Abstract
In line with the journal’s titular mandate, this special issue provides productive reflections and amplifications of the deficiencies attendant to canonical Irish–South African relations in general, indicating ways in which these relations can be further expansively and inclusively re-read. Each of the essays here is refreshingly instructive and utilizes an innovative, disruptive approach that paves the way for critically dialogic comparative postcolonial scholarship. Co-editor Coilín Parsons’ injunction, then, that it is time to “revisit the architecture on which Irish–South African comparison is built, and to seek both new methods and archives,” resonates in the different thematic foci and diverse methodological and analytical approaches developed and demonstrated in the issue. Situating these essays within (current) shifting global (identity) politics and realities as this special issue does, renders it not just timely; it points to an otherwise responsive and engaged (re)imagination of established Irish–South African hermeneutic and representative templates and models.
Notes
1 Populated by various landmarks and monuments to sectarian violence in the city – especially the Troubles beginning in the 1960s – I was struck by how Belfast gave the impression of being the city that time forgot.

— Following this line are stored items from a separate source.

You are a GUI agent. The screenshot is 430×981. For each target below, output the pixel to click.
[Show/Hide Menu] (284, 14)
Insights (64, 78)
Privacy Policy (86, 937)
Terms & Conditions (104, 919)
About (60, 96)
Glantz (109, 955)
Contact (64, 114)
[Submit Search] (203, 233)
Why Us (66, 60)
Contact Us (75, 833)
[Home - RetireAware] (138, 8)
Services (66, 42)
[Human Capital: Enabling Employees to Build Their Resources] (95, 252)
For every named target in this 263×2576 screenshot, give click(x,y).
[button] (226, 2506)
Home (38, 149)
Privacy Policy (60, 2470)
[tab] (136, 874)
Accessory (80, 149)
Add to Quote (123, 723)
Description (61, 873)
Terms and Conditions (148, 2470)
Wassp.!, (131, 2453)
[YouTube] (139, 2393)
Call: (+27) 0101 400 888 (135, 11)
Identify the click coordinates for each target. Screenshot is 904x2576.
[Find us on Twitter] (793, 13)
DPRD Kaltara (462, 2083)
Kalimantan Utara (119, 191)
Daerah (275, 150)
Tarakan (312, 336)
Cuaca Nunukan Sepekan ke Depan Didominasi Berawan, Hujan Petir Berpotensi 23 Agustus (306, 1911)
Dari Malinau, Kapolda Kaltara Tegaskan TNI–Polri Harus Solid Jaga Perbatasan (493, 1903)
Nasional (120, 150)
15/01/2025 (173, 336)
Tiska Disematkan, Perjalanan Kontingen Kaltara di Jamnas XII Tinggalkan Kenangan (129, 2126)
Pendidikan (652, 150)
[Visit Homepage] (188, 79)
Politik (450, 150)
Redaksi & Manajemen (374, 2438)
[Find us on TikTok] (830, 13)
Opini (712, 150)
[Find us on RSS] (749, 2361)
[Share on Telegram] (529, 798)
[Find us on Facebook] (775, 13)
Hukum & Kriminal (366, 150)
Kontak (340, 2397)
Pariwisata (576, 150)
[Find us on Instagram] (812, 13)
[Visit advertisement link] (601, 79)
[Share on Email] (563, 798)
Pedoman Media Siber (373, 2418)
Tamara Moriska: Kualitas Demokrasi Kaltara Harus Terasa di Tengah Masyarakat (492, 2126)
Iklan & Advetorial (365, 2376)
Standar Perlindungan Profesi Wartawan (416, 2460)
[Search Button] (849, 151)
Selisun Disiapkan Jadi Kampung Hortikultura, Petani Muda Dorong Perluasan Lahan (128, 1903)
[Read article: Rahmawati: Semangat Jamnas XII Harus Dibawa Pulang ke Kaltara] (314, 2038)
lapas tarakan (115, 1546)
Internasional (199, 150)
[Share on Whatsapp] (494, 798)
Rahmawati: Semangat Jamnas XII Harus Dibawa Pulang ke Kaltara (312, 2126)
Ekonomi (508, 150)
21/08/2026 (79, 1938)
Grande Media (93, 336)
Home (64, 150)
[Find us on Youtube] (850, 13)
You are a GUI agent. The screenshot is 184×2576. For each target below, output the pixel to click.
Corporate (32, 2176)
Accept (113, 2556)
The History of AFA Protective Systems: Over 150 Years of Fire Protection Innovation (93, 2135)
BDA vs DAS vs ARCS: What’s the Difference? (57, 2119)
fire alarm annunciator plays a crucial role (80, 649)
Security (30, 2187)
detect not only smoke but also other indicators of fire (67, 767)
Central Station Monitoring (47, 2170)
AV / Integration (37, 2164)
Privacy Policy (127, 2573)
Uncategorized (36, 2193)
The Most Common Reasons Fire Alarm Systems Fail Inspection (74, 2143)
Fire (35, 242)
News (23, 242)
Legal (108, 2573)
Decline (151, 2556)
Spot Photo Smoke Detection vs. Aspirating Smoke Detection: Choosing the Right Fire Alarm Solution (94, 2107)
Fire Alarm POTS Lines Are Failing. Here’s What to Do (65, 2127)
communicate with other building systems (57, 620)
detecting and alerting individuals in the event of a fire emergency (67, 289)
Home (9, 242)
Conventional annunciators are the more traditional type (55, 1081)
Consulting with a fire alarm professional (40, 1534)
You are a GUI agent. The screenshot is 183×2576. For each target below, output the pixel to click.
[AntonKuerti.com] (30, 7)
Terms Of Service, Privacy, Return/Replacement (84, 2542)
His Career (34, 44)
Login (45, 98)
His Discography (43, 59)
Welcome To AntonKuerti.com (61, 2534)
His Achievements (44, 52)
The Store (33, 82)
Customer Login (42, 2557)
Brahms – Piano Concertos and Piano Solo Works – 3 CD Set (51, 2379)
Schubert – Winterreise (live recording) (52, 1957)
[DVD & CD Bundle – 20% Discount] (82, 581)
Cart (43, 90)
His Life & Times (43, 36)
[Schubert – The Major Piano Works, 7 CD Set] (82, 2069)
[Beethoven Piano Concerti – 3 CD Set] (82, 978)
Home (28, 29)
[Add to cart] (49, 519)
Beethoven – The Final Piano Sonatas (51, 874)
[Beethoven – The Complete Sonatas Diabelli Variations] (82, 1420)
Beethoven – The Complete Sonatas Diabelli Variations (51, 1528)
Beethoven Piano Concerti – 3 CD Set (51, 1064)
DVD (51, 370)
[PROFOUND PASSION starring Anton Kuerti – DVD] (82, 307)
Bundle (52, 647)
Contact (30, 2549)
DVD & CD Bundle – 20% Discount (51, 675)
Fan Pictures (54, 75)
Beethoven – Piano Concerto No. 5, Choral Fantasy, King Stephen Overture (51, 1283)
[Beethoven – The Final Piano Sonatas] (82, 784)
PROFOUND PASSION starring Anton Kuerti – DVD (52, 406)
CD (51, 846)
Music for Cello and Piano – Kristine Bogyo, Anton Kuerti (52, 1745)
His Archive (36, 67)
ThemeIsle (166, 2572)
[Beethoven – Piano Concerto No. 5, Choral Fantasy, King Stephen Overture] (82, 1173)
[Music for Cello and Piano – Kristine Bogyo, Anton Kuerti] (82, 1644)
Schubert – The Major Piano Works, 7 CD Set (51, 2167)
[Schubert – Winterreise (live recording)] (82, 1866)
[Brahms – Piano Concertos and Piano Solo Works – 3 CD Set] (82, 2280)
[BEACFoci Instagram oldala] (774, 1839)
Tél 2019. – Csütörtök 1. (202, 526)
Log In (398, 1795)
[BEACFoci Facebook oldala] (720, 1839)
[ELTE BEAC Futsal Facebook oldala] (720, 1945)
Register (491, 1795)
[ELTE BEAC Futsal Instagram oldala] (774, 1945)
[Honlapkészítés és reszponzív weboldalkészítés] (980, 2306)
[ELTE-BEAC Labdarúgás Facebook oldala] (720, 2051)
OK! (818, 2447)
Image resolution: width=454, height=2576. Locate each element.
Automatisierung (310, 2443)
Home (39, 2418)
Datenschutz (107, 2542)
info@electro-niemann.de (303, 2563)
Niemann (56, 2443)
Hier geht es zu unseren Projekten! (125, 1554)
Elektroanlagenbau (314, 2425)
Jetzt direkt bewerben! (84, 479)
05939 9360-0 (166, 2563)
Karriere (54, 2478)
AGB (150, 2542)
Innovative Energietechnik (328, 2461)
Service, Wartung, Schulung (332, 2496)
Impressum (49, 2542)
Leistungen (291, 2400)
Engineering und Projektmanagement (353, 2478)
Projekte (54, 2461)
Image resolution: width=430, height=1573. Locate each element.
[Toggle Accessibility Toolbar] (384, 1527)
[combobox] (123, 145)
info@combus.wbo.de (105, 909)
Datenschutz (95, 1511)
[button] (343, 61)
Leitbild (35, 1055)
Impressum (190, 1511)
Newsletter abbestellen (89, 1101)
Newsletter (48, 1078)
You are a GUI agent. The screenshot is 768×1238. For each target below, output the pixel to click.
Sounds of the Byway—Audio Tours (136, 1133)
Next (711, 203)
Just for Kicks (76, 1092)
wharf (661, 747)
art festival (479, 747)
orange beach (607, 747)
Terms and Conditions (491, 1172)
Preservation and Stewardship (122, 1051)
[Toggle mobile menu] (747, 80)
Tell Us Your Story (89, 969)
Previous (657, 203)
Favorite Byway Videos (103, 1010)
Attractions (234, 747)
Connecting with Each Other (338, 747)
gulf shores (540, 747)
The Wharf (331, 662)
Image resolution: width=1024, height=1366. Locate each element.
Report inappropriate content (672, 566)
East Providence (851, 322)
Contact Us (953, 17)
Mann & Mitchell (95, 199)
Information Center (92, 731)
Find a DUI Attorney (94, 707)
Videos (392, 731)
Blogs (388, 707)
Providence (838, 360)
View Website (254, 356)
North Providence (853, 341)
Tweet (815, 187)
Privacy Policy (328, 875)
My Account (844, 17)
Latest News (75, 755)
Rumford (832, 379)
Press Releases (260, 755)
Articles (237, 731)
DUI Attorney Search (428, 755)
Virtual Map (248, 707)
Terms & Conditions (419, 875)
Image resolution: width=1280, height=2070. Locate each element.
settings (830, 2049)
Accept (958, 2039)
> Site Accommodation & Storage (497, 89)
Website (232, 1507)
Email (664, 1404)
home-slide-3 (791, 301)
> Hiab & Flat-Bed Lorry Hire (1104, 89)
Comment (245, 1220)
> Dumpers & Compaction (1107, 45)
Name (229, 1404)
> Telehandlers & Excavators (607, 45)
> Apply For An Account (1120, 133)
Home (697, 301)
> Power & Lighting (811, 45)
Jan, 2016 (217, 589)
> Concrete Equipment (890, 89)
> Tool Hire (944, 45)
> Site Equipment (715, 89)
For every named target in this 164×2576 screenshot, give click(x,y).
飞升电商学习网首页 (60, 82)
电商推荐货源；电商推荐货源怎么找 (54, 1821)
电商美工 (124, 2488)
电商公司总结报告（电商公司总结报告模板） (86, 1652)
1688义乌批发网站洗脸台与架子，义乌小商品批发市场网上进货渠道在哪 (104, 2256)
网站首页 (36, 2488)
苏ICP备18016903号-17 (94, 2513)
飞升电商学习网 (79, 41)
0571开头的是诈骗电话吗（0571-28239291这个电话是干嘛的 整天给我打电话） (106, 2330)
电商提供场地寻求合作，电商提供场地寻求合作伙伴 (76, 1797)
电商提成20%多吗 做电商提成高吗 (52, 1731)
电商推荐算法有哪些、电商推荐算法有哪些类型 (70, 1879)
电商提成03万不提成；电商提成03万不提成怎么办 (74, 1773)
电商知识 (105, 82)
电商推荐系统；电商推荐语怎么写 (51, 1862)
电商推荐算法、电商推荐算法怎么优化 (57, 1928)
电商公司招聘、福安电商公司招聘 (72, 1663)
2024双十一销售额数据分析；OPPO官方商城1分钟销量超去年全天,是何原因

2 Now assuming global parlance, “Amandla” means power or strength and was popularized as an anti-apartheid resistance cry.
3 Here I extend Sarah Nuttall’s delineation of “Entanglement” in her analysis of post-apartheid South Africa as “a condition of being twisted together or entwined” in “complicated and ensnaring” relationships (Citation2009, 1) to include its global, transnational implications/manifestations.
4 See Dubow (Citation1995) and Ignatiev (Citation1995).
5 Also known as Her Majesty’s Prison Maze, the National Executive of Ireland announced in 2013 that the remaining buildings of the Long Kesh/H Blocks prison were to be redeveloped into a peace center. South Africa’s famous, touristic monument to a torrid political history, Robben Island, is both a National Heritage Site and a UNESCO World Heritage Site.
6 Regarding the notion of South African and Irish political, cultural (and literary) exceptionalism, see Lazarus (Citation2004), De Kock (Citation2001, Citation2005) and Hogan (Citation2016).